The Great Pacific Garbage Patch, a collection of plastic and floating trash located halfway between Hawaii and California, has grown to more than 600,000 square miles, about 80,000 tonnes, a study published Thursday finds. That's twice the size of Texas.
This figure is up to sixteen times higher than previously reported, say international reserchers. Winds and converging ocean currents funnel the garbage into a central location, said study lead author Laurent Lebreton of the Ocean Cleanup Foundation, a non-profit organisation that led the research.
"Plastic concentration is increasing - I think the situation is getting worse. This really highlights the urgency to take action in stopping the in-flow of plastic into the ocean and also taking measures to clean up the existing mess," Lebreton said.

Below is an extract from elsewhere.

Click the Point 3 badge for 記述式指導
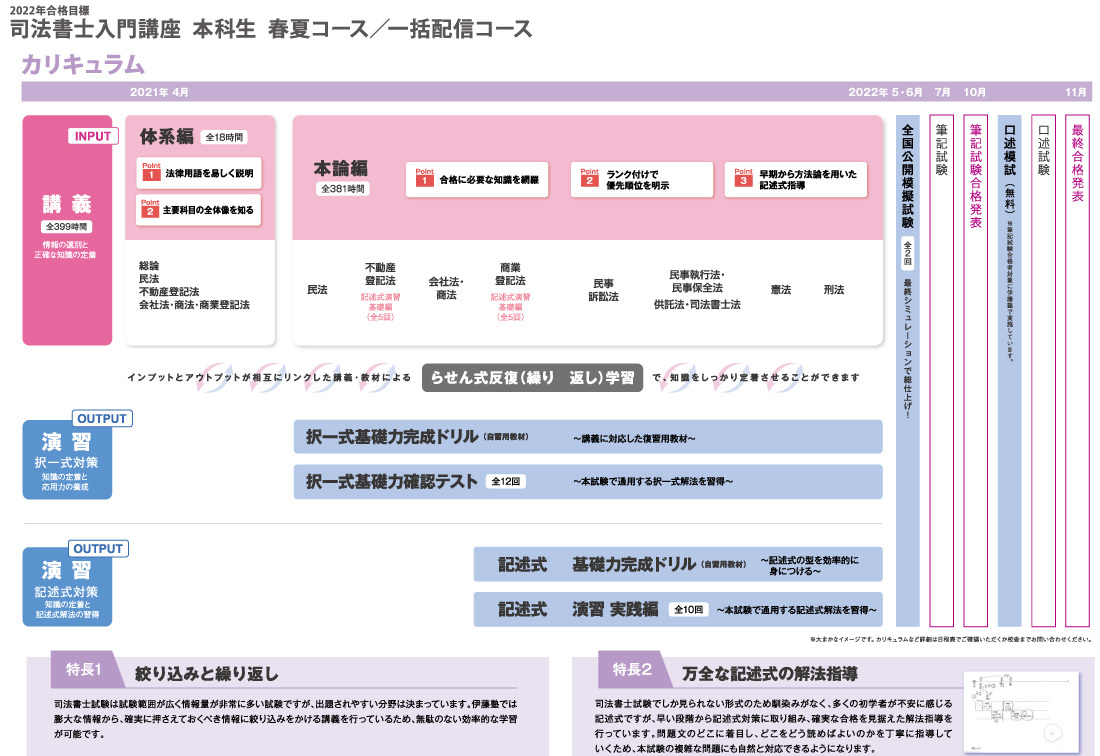The height and width of the screenshot is (756, 1100). click(x=743, y=180)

First discovered in the early 1990s, Lebreton said the trash in the patch comes form countries around the Pacific Rim, including nations in Asia as well as North and South America.
The patch is not a solid mass of plastic. It includes some 1.8 trillion pieces of plastic and weights 88,000 tons. The new figures are as much as 16 times higher than previous estimates.

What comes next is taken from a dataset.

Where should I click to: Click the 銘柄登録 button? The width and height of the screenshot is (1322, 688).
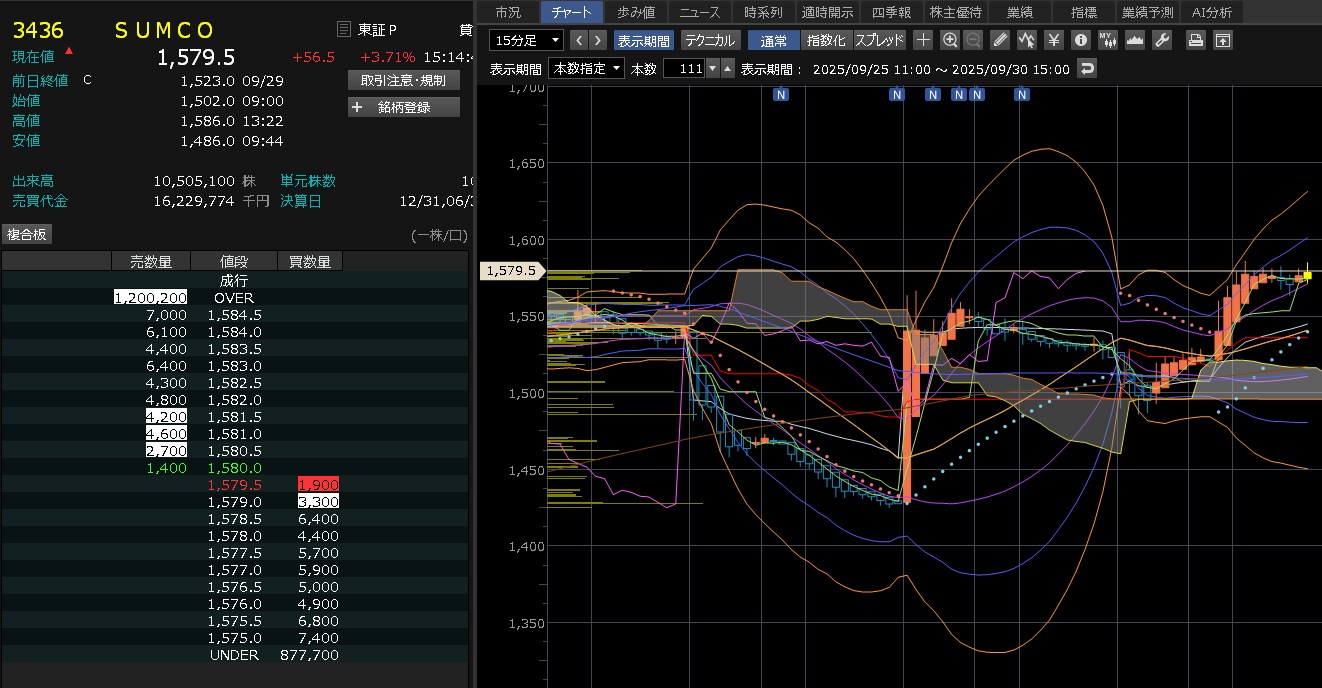tap(404, 107)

The research - the most complete study ever undertaken of the garbage patch - was published Thursday in the peer-reviewed journal Nature Scientific Reports.
Much of the garbage is rather large. "We were surprised by the amount of large plastic objects we encountered, " said Julia Reisser, also of the foundation. "We used to think most of the debris consists of small fragments, but this new analysis shines a new light on the scope of the debris. "

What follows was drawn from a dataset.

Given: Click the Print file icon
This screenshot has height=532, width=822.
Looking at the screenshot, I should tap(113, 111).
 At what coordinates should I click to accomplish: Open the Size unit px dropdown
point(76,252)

The study was based on a three-year mapping effort carried out by an international team of scientists linked with the Ocean Cleanup Foundation, six universities and an aerial sensor company.
Sadly, the Pacific patch isn't alone. The Great Pacific Garbage Patch is the largest of five known such trash collections in the ocean, Lebreton said.
What the study found:
1. Plastics made up 99.9% of all debris in this part of the ocean
2. At least 46% of plastic consisted of fishing nets, and over three quarters of the plastic was debris larger than 5cm, including hard plastics, plastic sheets and film
3. Although most large items had broken down into fragments, the researchers were able to identify a small number of objects, including containers, bottles, lids, packaging straps, ropes, and fishing nets
4. Fifty items in the sample had a readable production date: one from 1977, seven from the 1980s, 17 from the 1990s, 24 from the 2000s and one from 2010
5. Only certain types of debris that were thick enough to float stayed and accumulated in this zone, such as the common plastics polyethylene and polypropylene, which are used in packaging.